At this time our son had just turned 4. Since we were out of area, we applied for CCG funding with the help of our GP and the child care coordinator at the time. Both were understanding and supportive. Our son's story was a rare case and on the basis that there were no services in our area couple with our ineligibility to attend any other UK specialist feeding clinics, the CCG approved funding. We did take the opportunity to explore with the CCG the real implications of tube dependency and it's impact on the child and their family.

So how was the service itself? Well, the results very much speak for themselves. After our first home appointment with Clarissa our son ate for the first time savoury food. It took him 3 hours but he did it. Through an integrative psychological approach, Clarissa and Terry developed an individualised programme for my son to develop himself and his relationship with food. They were incredibly supportive and through this past 12 month journey, our son is now eating a wide variety of savoury foods. He is now truly maintaining his own weight through the food he eats and also he finally has structure and consistency with how we deal with his behaviour regarding food based on traditional family values.

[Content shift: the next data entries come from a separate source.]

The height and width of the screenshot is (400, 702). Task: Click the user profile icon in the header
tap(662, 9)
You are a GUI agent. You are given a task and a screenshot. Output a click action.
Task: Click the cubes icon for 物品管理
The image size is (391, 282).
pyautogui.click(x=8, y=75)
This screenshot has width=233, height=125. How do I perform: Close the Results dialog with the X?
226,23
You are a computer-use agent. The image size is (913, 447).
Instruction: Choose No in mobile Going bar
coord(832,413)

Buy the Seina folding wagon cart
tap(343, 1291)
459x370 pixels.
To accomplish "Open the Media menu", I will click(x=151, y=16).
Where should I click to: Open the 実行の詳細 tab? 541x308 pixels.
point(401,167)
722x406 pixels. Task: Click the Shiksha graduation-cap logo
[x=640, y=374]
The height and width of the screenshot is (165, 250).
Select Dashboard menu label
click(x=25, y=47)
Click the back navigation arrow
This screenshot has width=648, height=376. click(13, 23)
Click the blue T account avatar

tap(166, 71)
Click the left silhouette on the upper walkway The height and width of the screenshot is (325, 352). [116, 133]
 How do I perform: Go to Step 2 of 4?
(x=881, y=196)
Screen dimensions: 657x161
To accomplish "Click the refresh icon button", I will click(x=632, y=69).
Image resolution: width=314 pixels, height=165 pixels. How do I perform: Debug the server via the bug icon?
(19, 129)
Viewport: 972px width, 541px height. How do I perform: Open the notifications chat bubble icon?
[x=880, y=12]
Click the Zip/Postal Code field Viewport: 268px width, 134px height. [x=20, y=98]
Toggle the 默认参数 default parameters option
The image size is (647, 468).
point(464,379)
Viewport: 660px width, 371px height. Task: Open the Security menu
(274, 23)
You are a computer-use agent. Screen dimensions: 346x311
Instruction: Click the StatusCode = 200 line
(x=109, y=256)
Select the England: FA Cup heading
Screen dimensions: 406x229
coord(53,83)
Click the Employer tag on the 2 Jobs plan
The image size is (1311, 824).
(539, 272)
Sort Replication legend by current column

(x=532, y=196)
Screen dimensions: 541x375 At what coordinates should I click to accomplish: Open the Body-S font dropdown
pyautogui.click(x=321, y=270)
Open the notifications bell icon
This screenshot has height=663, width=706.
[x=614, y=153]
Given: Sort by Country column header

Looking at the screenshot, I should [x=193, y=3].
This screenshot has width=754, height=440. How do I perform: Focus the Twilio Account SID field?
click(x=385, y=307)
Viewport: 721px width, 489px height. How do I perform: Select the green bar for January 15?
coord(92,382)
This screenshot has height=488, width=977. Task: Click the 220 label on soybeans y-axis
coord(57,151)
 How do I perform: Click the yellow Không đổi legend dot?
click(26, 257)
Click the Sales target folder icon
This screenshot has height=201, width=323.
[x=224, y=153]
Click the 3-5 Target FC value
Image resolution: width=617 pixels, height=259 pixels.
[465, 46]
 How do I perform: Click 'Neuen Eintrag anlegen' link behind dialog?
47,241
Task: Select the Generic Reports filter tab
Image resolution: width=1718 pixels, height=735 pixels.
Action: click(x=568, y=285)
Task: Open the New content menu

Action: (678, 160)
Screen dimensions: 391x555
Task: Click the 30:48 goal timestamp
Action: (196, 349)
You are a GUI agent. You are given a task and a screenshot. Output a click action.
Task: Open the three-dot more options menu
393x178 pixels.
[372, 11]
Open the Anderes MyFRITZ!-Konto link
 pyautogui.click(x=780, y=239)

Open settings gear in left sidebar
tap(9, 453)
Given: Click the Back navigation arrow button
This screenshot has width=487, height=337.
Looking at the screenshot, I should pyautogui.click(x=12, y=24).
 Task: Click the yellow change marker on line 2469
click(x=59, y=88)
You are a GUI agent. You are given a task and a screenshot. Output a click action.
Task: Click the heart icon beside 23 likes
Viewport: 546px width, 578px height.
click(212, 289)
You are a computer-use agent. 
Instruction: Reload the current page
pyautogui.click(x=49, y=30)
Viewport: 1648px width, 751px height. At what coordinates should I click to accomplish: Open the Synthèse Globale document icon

Alongside this, Clarissa and Terry were the first professionals to ask how we were coping as a family. Dealing with our son's poor health and fears of the future were never addressed by our son's medical team. Each person had a role or part to 'fix' but no-one ever looked at us as a whole. Emotionally and psychologically our family was affected and this was very clear to Clarissa and Terry. Alongside our son's feeding programme, they also provided family support on how we all could adapt to our son's change and accept the grief for the 'normal' childhood our son never had. This was a refreshing and holistic approach which really worked to bring not only our family together, but it also helped us move forward towards our collective and individual goals. It felt like we had come out of a very long dark tunnel.

There is no question that this will still be a journey for our son as he still has fears surrounding swallowing large pieces of food so all of his food is semi-pureed. This is something that can be built up in time. The difference is that now we have the skills to deal with our son's fears appropriately and analytically. We are very happy that he is able to go to school with his lunchbox of food crammed full of the nutrients and calories he needs to get him through his busy day. He understands the importance of eating not only for his health, but also because he won't get his pudding if he doesn't! ; )

Our son's g-tube has not been used for nutritional purposes for over 12 months now so we will be reviewing at our next hospital appointment it's removal. This is a huge step and one that we are very grateful for Clarissa and Terry to have given us this. Without their support and guidance, we would not have been able to make these changes. It has been a struggle but sometimes in life, these struggles are worth the fight. We feel proud to have taken on the 'NHS' to have given our son the treatment that he needed and it is something that we would do all over again.

If there is someone reading this who can relate to our story, please contact Clarissa and Terry. Even if you don't access their service, their team may be able to sign post you to appropriate feeding specialist services in your area. Tube dependency in children is a very real and serious quality of life issue. It is every parents right to allow their child to learn to eat (if medically safe to do so) even if the tube will always be needed in some way. Advocates like Clarissa and Terry will drive this philosophy forward and we wish them the very best of luck for the future.